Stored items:

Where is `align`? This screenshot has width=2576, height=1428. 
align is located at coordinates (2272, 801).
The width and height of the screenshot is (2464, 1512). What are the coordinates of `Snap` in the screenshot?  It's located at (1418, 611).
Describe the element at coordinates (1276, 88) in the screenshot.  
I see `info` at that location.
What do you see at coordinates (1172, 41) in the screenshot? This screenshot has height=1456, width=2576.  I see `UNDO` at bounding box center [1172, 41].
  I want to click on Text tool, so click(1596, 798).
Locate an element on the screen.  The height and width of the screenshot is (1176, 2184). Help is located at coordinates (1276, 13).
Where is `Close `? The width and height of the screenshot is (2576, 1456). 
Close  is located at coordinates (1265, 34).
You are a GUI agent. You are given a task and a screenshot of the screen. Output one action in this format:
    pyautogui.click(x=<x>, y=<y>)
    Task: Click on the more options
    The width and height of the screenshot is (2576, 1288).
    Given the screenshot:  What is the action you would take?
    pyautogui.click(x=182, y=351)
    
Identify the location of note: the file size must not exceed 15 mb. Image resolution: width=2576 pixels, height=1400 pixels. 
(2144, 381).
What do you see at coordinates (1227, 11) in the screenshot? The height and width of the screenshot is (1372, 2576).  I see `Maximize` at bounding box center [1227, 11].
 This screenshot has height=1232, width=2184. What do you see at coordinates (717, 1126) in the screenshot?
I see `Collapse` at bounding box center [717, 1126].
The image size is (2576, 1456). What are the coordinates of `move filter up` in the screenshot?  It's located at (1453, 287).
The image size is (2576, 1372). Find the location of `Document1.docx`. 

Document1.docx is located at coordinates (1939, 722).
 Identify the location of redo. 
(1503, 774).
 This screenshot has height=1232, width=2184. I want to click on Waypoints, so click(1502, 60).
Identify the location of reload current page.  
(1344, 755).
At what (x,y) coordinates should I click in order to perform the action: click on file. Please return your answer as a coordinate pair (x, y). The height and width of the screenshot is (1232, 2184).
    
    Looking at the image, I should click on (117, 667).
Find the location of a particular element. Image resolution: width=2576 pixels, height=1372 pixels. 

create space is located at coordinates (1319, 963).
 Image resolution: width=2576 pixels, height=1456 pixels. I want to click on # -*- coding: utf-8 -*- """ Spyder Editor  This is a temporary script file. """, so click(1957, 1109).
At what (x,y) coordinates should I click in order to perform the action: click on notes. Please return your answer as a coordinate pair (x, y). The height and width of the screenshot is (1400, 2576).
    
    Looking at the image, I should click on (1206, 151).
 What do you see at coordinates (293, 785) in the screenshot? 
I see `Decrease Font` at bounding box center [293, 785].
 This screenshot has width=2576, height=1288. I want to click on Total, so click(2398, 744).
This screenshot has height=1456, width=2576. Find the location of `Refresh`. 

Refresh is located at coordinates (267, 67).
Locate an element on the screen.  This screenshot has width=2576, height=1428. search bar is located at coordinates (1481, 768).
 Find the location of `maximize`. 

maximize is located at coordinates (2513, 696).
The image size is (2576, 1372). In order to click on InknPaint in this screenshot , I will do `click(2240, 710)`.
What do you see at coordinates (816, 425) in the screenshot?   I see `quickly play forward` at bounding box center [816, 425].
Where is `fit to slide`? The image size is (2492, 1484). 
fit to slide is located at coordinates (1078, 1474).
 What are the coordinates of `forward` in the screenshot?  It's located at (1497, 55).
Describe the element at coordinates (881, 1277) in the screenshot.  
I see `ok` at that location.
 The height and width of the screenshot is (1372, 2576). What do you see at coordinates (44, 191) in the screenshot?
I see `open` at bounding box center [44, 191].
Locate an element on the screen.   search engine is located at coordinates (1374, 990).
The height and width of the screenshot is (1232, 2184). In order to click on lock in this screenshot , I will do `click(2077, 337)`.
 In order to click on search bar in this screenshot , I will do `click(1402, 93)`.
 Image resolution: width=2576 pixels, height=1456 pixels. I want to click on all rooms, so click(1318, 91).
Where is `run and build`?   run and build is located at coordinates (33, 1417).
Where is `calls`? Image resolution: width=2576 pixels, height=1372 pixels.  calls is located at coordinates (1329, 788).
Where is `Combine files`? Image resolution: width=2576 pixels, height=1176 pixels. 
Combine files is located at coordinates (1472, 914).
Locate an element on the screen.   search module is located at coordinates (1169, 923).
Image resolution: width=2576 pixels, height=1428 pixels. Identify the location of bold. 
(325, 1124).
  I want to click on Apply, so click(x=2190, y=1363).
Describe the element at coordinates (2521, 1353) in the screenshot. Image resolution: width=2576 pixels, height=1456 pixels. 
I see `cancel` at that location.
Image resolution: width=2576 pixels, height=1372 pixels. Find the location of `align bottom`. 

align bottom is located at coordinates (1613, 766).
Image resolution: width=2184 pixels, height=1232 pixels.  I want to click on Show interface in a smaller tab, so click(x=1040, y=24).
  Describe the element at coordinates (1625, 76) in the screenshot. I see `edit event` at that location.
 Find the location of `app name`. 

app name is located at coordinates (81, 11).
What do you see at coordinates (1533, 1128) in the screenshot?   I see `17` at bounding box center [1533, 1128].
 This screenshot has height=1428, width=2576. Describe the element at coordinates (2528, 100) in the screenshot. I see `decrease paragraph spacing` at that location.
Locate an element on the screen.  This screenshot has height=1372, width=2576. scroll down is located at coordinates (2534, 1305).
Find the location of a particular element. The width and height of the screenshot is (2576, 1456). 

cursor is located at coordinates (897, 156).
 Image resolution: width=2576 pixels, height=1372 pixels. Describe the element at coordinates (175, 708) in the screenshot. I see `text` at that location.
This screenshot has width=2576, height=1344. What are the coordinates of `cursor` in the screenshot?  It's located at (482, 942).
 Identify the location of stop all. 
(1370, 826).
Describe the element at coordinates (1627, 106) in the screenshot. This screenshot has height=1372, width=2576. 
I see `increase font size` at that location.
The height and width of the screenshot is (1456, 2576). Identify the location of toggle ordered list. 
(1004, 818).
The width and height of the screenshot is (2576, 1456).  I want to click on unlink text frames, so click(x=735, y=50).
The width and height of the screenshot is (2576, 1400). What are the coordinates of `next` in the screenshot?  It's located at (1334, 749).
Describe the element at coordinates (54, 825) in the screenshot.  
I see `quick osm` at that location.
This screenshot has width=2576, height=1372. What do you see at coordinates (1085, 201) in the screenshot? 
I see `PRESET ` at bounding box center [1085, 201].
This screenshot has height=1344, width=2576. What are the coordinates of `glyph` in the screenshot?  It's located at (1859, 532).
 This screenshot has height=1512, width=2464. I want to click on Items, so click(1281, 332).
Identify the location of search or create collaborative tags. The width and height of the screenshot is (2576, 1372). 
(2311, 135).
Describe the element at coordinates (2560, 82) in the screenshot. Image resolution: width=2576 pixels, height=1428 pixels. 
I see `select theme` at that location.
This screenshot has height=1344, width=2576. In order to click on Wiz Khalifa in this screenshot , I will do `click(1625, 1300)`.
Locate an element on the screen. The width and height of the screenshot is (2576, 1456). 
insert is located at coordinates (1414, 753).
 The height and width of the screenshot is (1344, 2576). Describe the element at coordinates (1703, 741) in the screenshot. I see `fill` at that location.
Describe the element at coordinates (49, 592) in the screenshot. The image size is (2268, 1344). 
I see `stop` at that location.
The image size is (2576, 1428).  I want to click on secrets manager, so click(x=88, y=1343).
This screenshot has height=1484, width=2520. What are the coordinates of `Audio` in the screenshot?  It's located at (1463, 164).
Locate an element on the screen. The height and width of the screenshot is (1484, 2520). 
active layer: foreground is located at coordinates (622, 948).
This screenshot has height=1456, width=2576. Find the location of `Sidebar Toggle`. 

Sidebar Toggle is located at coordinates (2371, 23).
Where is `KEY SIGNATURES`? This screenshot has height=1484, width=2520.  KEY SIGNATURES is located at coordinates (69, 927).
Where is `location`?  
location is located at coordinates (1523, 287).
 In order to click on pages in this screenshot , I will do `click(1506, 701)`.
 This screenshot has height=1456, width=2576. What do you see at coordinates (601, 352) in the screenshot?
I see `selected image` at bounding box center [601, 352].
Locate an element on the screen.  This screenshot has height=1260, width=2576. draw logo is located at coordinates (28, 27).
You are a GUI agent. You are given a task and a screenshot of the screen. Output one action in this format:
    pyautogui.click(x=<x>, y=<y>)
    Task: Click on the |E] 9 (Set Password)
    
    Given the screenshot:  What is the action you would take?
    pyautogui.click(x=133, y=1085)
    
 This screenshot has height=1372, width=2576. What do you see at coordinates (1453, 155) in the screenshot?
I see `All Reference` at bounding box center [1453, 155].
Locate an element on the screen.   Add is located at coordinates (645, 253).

TASK:
Take everything from the first line down to the line containing "The width and height of the screenshot is (2464, 1512)." and change "screenshot" to "screen capture" throughout, leaving the rest untouched. Return only those lines.

EXERCISE ANSWER:
Where is `align`? This screen capture has width=2576, height=1428. 
align is located at coordinates (2272, 801).
The width and height of the screen capture is (2464, 1512). What are the coordinates of `Snap` in the screen capture?  It's located at (1418, 611).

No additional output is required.